Last week saw a glimmer of hope as far as the conservation of is concerned. Two of its many part owners, the Archaeological Survey of India (ASI) and the Army, have agreed that it is high time that the moat surrounding the fort is cleared of stagnant water (read untreated drainage from within). But before there is cheering all around let us hasten to add that the same announcement was made in October 2014. Nothing came of it. It is to be hoped that this year’s resolution will result in some concrete action.
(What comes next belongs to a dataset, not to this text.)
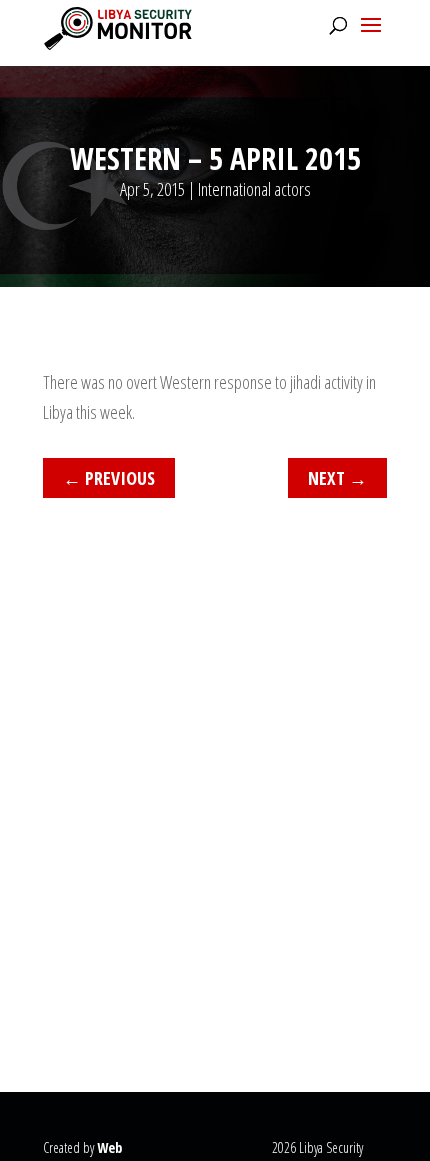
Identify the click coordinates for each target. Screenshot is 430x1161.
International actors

The moat is one of the many historic components of Fort St George that is rapidly going to seed. Originally a dry ditch, it later became a full-fledged moat in the 18th Century, with water from the Cooum River being let in to fill it.This was kept up till Independence when it was also common practice for the soldiers garrisoned in the Fort to fish in the waters. In later years, with hardly any water in the river, the supply was cut off and the parts of the moat fronting the fort went dry.
An added factor was that with seawater entering the river and the Buckingham Canal it was feared that brine would surround the fort and cause its historic structures to crumble. The two sluice gates that regulated water to the moat, one near the War Memorial and the other near Napier’s Bridge, were therefore closed permanently.
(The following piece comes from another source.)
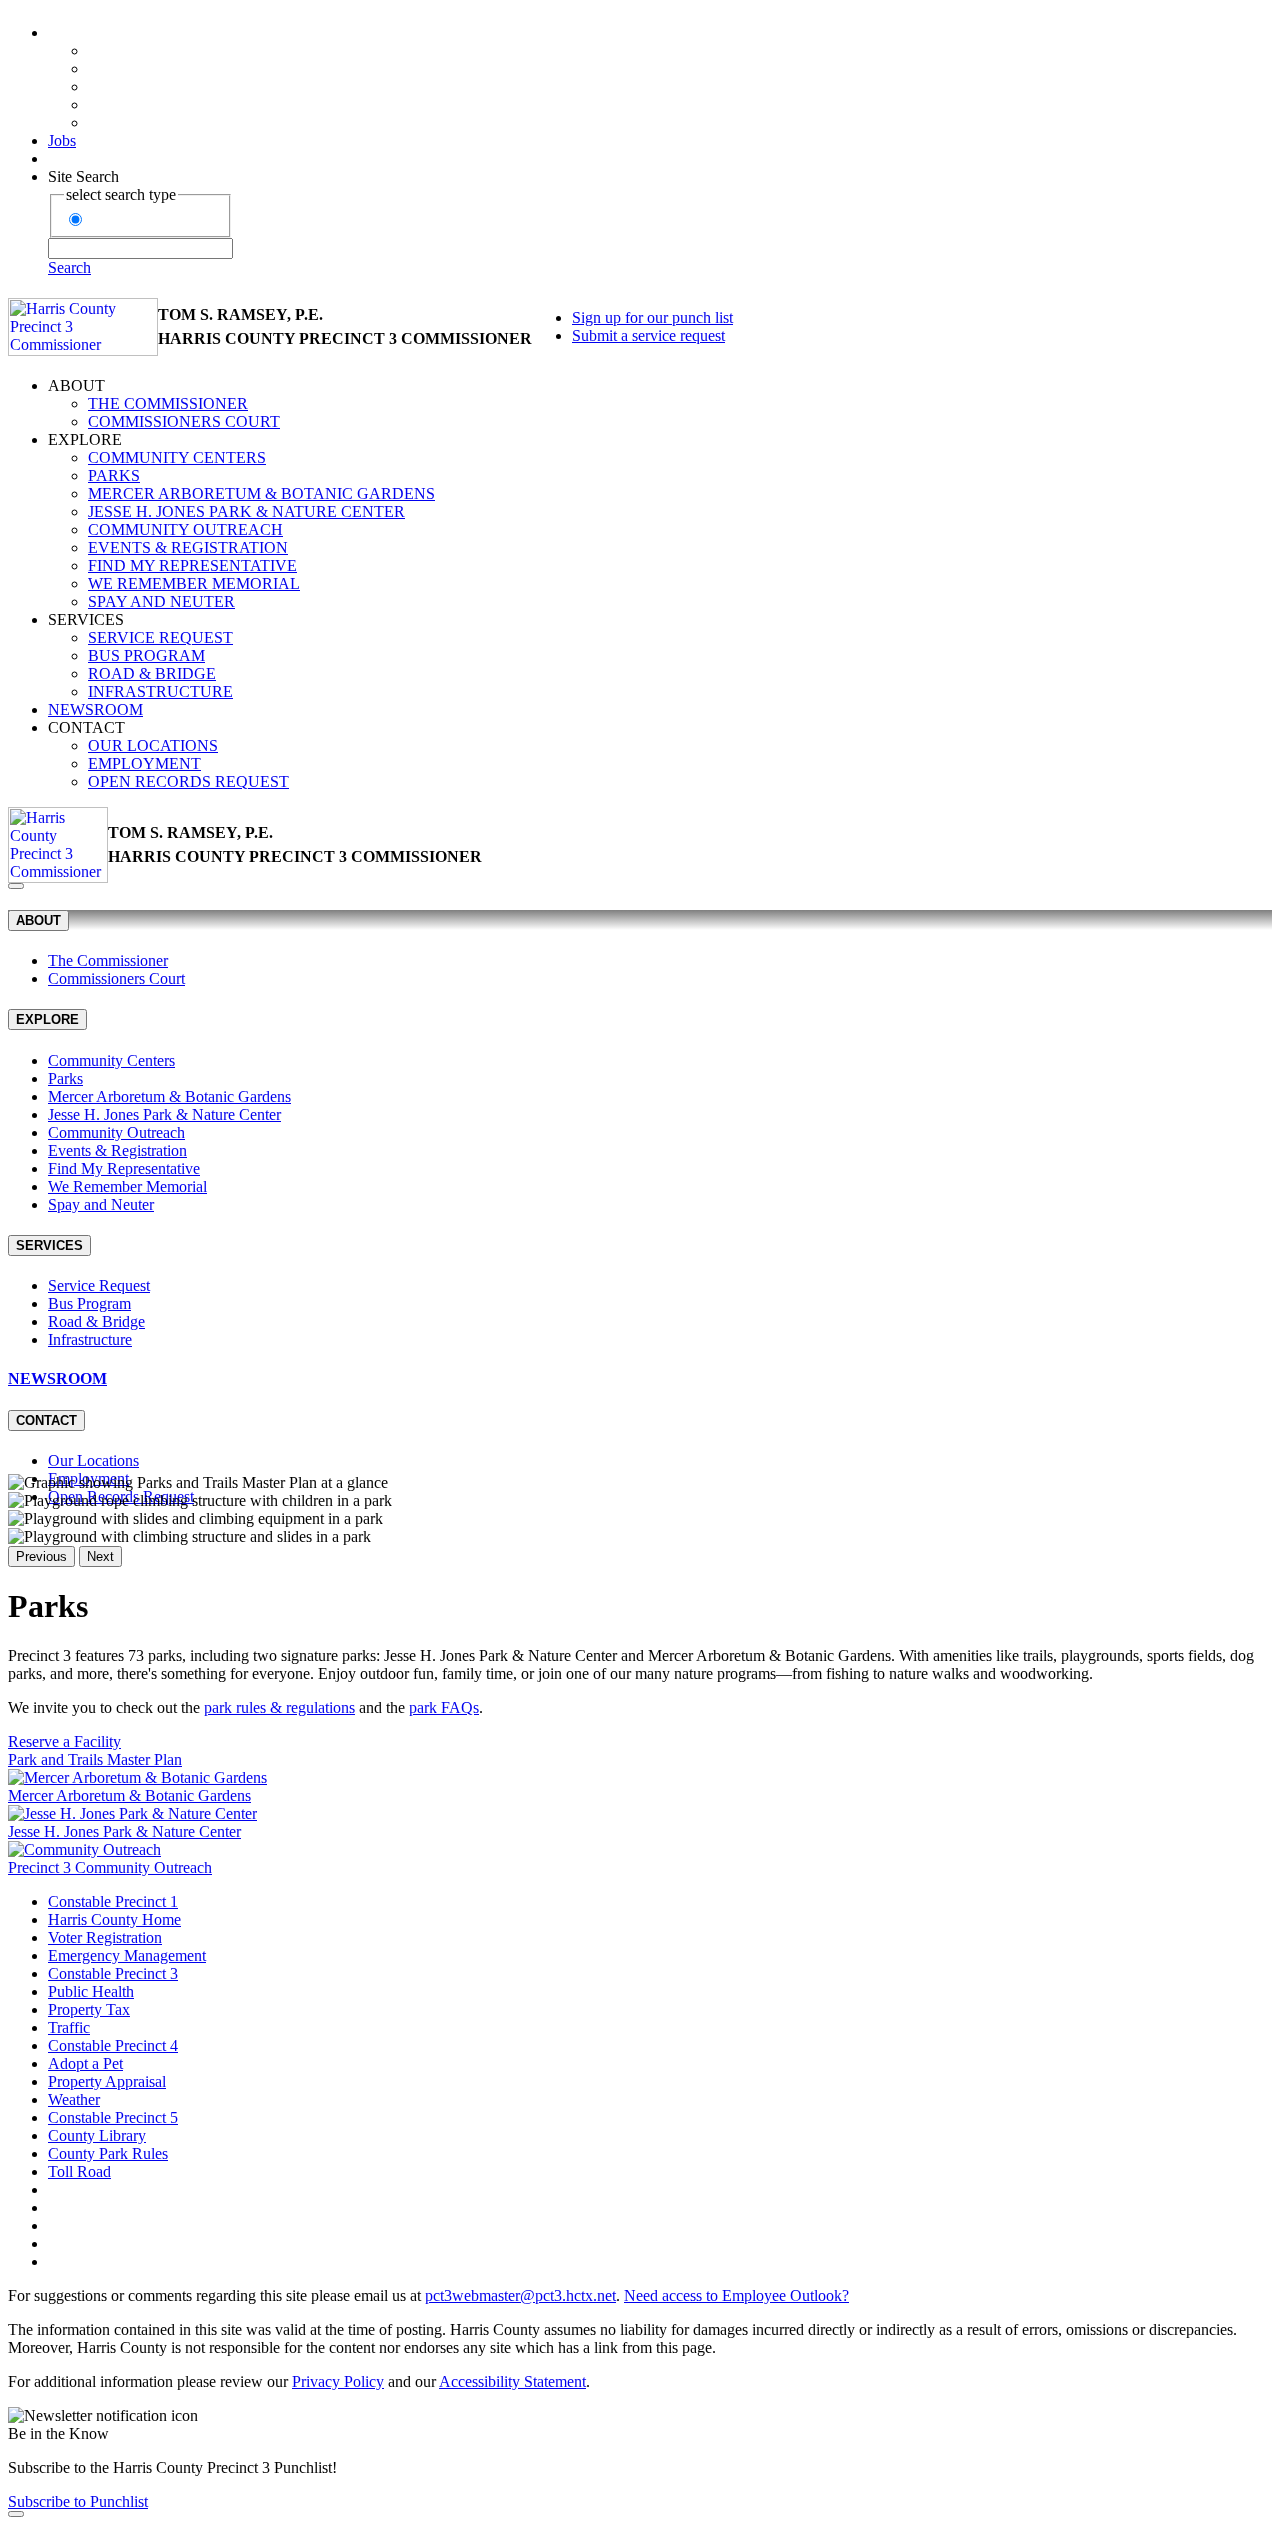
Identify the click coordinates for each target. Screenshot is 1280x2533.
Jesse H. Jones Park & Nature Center (246, 511)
However, a new problem soon developed. Untreated sewage from the Fort began to be let into the rear portions of the moat and this has since stagnated. The water is mostly moss green and smells foul. It has also become a convenient receptacle for all kinds of rubbish from the Fort. And yet in spite of such neglect what is truly amazing is that the area surrounding the moat is full of lush vegetation and teems with a variety of bird life. The fact that this part of the Fort hardly sees any human footfall could also be a contributory factor. But it cannot be denied that the sewage has begun to post a threat to the ramparts.
Recently, the ASI, the Army and the PWD agreed that it was high time that the moat was cleared of all its accumulated sewage. Work on sludge removal will soon begin and is most likely to be completed before the onset of the monsoon in October. The plan is, however, silent on how it proposes to prevent any further accumulation of sewage which the Fort will continue to generate. What is envisaged is that the entire moat will be maintained in a dry condition in its entirety, as the front parts have been for long. In a city that is perennially water-starved it would perhaps be deemed an unwarranted luxury if the moat were to be otherwise. However this may be the best time for the Government to rope in the Cooum River Restoration project into the activity and consider whether after the clean up of that water body there could be the possibility of the moat being filled with water. It must be pointed out here that most of the moats in India are now dry.
Whatever be the eventual condition of the moat – wet or dry, we at Madras Musings hope that it will be clean. We have written repeatedly on the moat’s sorry state and are now happy that some action is being contemplated. We also hope that the cleaning up of the moat will trigger off other restoration work within the Fort.